The Okanagan-Similkameen Regional Hospital District Board wants better communication with Interior Health
At the hospital district’s May 20 meeting, the board voted unanimously to ask for the in-camera meeting to discuss communications and funding for primary care facilities in the area.
The request comes following an earlier request for funding from Interior Health.
Members of the hospital district have not been satisfied with the way the communication process was done with the most recent urgent and primary care centre in the region.

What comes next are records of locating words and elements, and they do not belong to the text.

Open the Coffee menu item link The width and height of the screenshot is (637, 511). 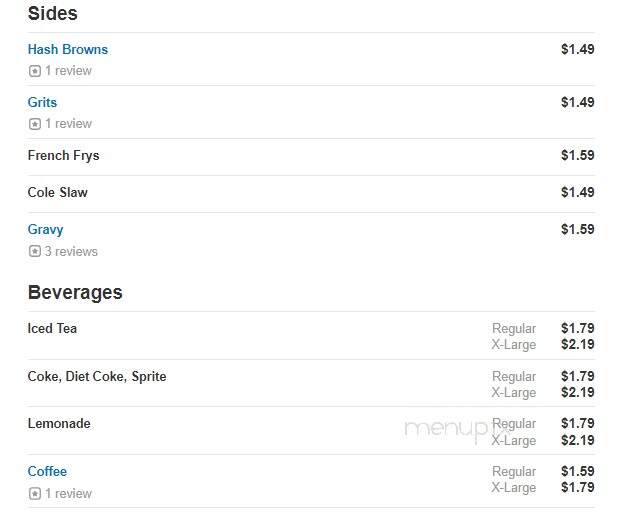pos(47,472)
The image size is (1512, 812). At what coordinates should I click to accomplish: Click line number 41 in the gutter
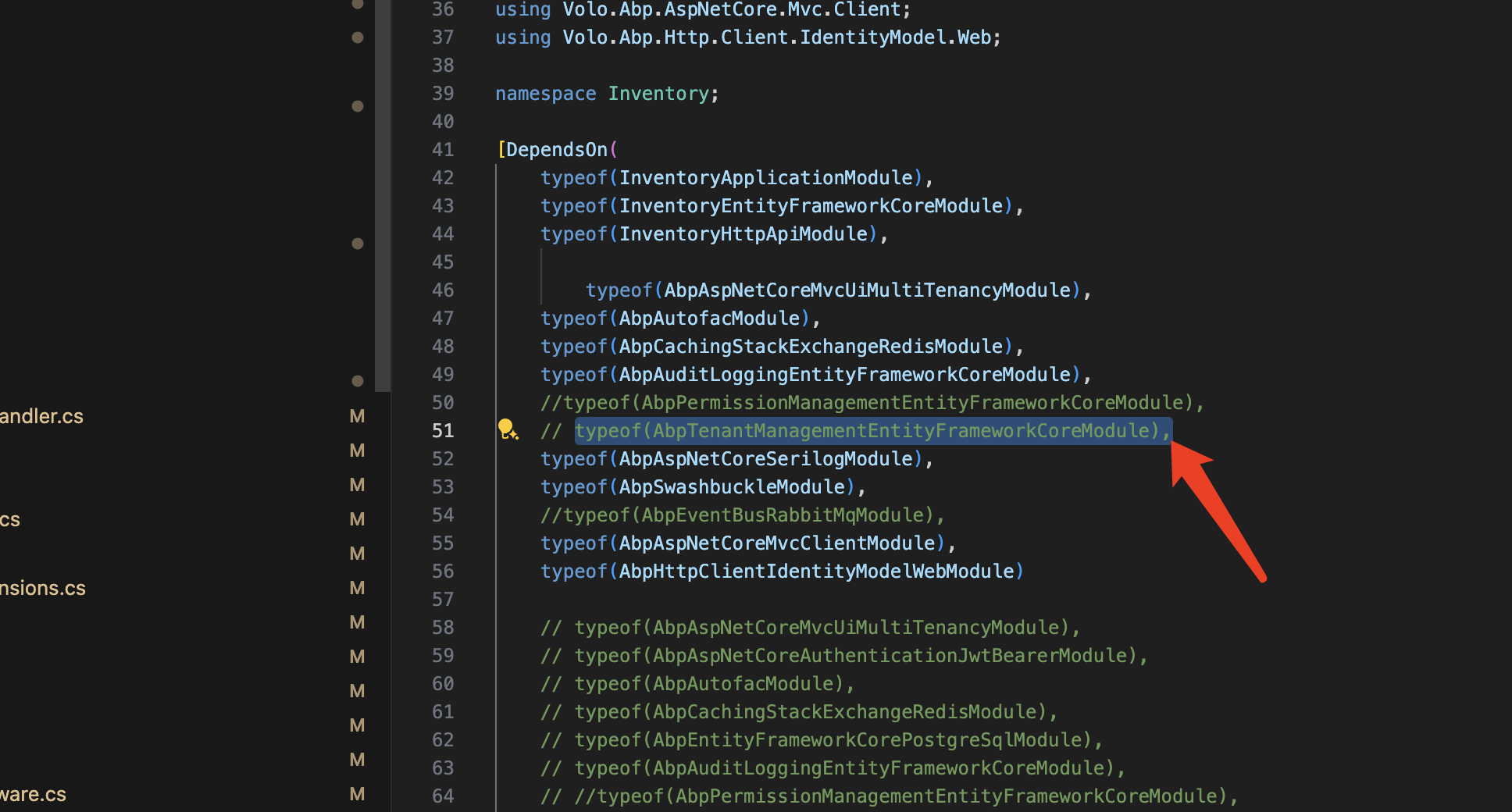click(443, 150)
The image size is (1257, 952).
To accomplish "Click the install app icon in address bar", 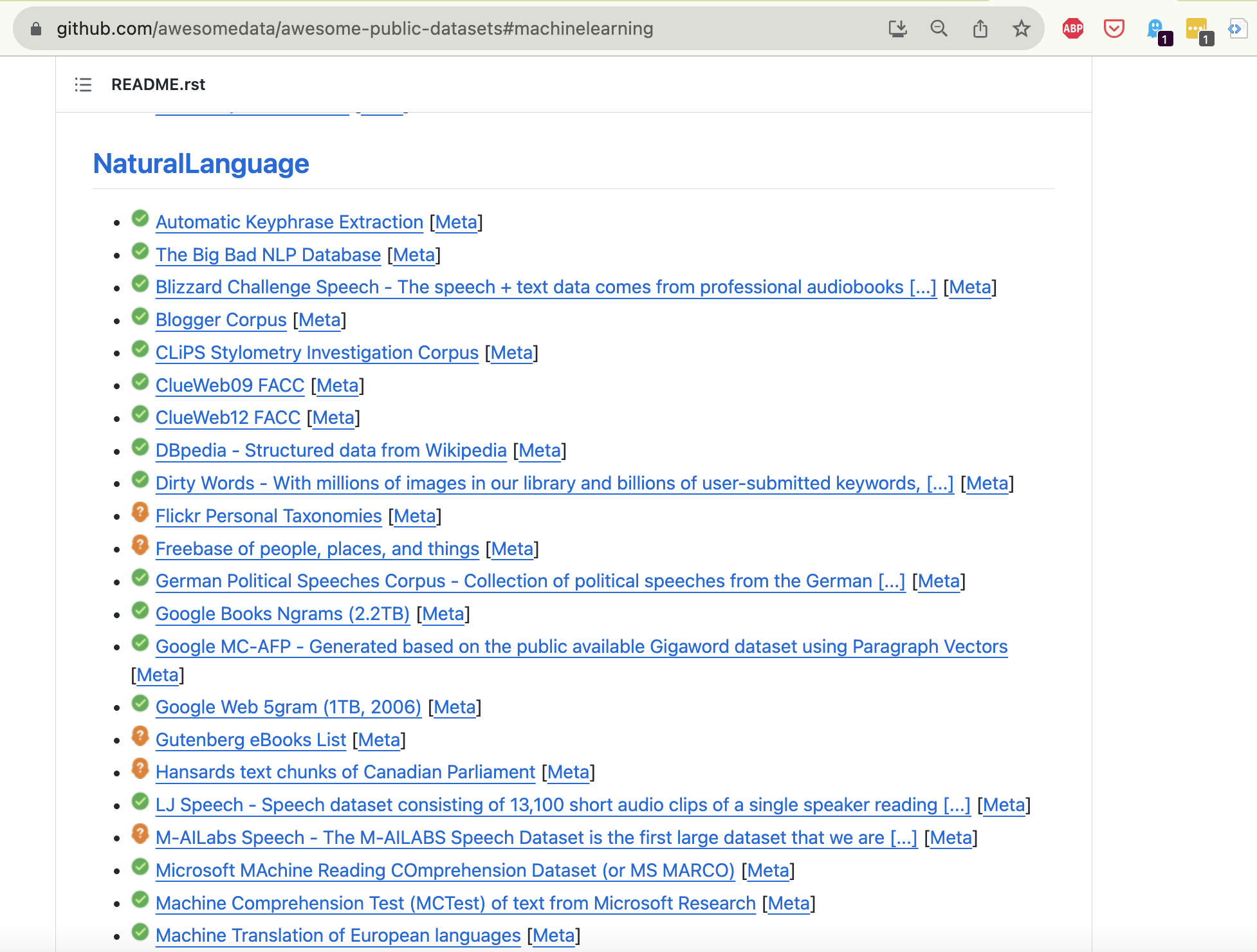I will pos(897,28).
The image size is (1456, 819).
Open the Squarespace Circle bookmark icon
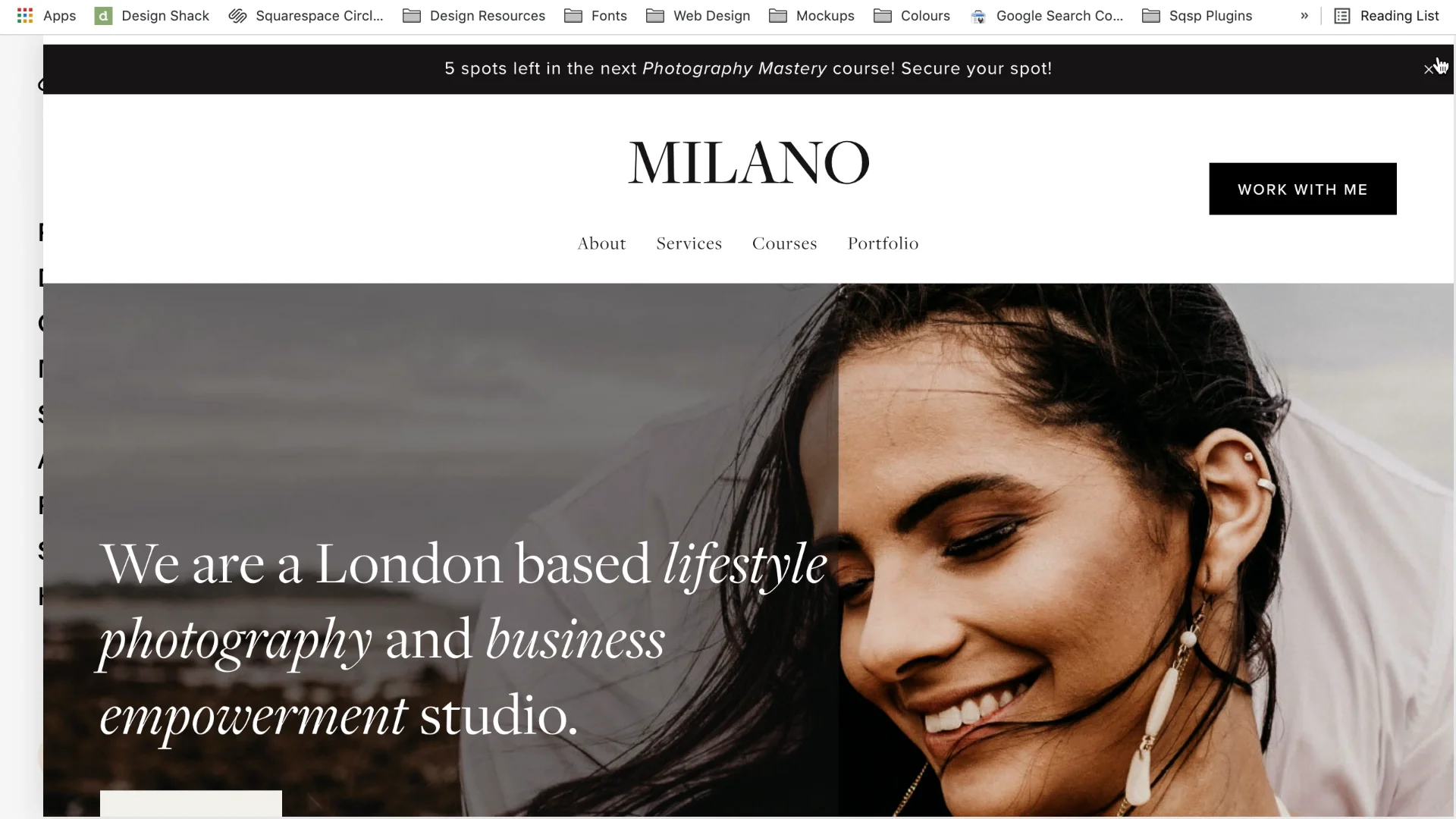237,15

In late March, the expanded urgent and primary care centre on Martin Street in Penticton opened its doors to the public. The centre will help attach patients to regular primary health care providers in the area. The facility is a collaboration between Interior Health, the provincial Ministry of Health, the South Okanagan Similkameen Division of Family Practice, the Martin Street Outreach Centre Association, OneSky Community Resources and local Aboriginal partners.
However, a funding request for the facility was made after the facility had already been opened. The funding request was for the Okanagan-Similkameen Regional Hospital District to commit to funding 40 per cent of the total $2.5 million cost of the facility.
Doug Holmes of Summerland said he would like to know Interior Health’s plans and intent for providing facilities in the region.
Princeton mayor Spencer Coyne echoed the call for better communication from Interior Health. “We have no nothing. We have no plan shared with us,” he said. “Before we move ahead with anything, I want to know what Interior Health’s plan is.”
“I think we need to have another discussion with Interior Health,” said Mark Pendergraft, director for Electoral Area A.
Other board members also believed the meeting is necessary.
“None of these things operate as an isolated island,” Tim Roberts, director for Electoral Area G said, referring to health care decisions.
Riley Gettens, director for Electoral Area F, said there is a need for more doctors within the region, especially in smaller communities. “It’s a crisis across Canada,” she said.